» WORK REQUIRED:
Extract, word for word, the lines of the material from its first line through the line containing "This screenshot has height=699, width=1323.", including both.

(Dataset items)
==============================

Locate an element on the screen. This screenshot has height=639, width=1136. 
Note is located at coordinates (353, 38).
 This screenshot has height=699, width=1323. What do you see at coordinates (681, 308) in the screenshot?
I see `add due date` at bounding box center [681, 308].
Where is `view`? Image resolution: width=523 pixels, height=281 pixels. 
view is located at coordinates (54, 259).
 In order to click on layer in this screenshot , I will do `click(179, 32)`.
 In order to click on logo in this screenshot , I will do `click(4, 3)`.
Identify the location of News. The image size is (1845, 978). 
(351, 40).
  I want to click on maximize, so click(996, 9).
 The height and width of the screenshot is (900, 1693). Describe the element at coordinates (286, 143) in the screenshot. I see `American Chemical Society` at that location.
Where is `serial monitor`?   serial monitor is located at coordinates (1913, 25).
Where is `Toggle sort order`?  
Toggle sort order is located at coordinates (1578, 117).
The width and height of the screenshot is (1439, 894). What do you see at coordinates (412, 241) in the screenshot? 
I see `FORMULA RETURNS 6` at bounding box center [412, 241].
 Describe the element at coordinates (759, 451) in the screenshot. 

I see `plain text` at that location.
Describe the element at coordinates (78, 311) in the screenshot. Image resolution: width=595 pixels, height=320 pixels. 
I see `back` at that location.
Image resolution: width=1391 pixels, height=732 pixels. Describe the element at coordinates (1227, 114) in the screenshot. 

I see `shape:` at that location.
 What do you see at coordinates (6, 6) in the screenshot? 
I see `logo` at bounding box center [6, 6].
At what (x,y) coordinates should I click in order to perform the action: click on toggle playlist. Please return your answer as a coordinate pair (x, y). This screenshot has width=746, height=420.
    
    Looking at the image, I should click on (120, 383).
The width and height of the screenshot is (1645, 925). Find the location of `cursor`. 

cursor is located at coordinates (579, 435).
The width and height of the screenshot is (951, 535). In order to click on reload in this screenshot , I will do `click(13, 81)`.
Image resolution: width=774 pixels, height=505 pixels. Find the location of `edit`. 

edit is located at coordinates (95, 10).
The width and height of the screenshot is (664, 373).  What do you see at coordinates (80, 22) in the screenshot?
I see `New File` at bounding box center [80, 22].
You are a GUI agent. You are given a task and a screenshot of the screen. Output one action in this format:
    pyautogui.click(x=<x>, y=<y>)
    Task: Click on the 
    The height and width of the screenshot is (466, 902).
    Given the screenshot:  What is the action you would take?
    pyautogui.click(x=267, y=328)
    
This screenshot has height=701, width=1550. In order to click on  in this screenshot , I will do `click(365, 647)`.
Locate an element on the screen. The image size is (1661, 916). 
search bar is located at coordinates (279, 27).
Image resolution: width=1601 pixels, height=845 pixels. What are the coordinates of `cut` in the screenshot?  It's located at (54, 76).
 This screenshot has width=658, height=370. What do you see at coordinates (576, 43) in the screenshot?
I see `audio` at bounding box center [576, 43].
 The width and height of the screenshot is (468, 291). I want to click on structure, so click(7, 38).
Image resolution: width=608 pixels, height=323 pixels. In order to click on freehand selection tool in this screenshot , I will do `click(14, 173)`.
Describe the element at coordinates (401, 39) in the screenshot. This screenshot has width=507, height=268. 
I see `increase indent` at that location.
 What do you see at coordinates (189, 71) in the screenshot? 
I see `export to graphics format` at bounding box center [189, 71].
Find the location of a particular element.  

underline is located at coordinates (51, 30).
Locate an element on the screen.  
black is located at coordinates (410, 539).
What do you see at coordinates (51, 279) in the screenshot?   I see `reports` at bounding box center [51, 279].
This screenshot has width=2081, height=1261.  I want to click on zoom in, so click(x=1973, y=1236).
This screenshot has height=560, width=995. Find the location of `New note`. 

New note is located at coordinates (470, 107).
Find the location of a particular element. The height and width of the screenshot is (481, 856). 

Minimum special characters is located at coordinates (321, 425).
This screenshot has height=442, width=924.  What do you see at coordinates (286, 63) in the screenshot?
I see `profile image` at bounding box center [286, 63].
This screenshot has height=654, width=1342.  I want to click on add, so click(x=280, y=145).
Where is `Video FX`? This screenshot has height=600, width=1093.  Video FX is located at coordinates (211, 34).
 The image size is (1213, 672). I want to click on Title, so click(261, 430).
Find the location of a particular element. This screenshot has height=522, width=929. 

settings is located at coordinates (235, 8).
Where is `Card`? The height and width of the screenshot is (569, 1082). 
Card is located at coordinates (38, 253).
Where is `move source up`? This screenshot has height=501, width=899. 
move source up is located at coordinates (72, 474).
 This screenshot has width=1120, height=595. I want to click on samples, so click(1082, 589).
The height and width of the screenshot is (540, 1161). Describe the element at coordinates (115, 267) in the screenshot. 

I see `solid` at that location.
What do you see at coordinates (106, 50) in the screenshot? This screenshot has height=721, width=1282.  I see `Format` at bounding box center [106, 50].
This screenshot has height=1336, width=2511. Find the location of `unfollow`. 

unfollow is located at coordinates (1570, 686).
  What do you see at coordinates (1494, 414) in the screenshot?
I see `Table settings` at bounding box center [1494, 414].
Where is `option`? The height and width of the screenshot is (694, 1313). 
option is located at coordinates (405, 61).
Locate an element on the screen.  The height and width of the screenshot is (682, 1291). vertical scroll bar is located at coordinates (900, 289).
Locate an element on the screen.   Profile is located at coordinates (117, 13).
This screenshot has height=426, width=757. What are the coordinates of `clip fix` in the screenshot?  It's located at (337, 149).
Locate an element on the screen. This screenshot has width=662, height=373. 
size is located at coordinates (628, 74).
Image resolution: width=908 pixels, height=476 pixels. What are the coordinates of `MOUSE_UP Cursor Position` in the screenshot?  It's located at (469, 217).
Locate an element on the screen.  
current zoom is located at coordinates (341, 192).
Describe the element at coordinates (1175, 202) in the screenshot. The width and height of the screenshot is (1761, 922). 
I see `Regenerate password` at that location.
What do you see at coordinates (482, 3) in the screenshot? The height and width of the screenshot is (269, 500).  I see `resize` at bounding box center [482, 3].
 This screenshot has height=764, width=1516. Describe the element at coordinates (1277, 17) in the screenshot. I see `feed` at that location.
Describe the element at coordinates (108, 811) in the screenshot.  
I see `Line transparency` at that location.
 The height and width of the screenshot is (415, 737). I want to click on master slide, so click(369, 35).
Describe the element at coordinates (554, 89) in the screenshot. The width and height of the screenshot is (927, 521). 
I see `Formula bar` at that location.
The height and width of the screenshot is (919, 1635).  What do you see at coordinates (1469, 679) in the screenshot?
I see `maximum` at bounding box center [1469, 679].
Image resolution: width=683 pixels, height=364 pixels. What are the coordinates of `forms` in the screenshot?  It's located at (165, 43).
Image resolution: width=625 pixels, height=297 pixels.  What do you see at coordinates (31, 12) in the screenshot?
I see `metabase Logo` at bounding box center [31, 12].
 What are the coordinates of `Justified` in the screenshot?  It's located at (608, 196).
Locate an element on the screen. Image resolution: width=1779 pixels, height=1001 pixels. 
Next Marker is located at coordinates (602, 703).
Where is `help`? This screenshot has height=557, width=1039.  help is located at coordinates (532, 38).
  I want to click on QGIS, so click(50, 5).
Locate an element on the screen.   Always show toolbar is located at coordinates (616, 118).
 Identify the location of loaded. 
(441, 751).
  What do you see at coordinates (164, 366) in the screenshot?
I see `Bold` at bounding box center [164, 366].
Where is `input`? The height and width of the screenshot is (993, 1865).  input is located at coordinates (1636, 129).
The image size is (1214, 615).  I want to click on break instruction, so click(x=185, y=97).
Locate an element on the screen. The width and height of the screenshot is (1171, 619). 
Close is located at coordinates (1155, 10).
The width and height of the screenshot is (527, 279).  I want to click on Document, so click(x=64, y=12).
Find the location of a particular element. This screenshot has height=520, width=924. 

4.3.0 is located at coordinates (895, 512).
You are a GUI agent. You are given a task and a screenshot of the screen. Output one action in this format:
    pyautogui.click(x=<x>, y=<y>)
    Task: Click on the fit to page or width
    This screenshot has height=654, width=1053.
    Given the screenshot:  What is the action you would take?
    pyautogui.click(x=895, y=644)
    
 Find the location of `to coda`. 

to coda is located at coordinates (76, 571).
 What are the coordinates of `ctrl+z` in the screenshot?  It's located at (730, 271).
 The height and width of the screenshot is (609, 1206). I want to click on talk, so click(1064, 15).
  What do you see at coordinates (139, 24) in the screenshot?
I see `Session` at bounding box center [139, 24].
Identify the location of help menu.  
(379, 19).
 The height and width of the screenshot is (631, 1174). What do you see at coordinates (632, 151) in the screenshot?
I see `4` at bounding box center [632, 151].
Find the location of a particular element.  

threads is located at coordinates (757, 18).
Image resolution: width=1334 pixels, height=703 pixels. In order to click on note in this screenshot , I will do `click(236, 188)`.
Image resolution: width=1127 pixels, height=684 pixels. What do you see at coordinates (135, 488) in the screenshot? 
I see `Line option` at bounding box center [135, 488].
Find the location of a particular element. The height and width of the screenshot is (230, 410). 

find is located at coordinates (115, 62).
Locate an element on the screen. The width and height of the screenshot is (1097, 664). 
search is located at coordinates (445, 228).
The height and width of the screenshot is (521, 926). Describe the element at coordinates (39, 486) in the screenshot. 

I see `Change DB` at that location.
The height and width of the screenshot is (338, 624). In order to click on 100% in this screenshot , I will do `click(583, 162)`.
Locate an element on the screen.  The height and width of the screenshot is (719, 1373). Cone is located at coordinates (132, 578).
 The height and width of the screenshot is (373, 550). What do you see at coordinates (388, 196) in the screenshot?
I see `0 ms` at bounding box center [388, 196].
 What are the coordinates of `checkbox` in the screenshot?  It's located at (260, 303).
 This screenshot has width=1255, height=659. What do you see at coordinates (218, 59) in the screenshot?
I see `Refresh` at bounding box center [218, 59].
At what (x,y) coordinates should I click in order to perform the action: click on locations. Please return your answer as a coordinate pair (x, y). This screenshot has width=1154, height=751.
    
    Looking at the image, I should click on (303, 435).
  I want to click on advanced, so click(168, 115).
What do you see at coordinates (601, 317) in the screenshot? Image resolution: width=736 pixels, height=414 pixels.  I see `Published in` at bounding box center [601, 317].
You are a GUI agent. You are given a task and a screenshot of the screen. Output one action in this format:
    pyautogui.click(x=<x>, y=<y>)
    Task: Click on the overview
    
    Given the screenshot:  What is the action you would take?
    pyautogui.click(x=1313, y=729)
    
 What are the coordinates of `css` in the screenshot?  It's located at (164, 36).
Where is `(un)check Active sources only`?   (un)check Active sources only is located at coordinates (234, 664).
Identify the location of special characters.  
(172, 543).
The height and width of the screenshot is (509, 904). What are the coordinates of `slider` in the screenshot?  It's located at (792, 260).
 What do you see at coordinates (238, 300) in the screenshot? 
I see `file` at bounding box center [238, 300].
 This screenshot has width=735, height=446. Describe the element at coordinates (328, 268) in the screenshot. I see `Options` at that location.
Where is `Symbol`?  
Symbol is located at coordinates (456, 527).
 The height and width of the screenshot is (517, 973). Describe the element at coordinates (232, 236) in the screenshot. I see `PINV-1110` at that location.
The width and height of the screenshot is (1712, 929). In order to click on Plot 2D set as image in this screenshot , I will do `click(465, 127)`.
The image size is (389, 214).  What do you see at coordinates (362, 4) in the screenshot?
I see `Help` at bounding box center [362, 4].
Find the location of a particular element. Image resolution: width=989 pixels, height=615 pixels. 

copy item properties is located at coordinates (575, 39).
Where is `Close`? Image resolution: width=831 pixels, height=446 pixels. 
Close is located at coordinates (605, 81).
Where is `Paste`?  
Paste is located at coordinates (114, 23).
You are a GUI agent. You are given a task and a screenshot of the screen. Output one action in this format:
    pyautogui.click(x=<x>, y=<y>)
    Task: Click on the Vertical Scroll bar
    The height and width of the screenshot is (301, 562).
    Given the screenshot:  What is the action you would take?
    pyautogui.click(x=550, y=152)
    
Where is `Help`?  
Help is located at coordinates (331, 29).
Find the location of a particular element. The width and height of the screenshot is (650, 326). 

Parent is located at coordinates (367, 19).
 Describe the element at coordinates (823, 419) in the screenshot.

==============================

» CORRECT RESULT:
Locate an element on the screen. This screenshot has height=639, width=1136. 
Note is located at coordinates (353, 38).
 This screenshot has height=699, width=1323. What do you see at coordinates (681, 308) in the screenshot?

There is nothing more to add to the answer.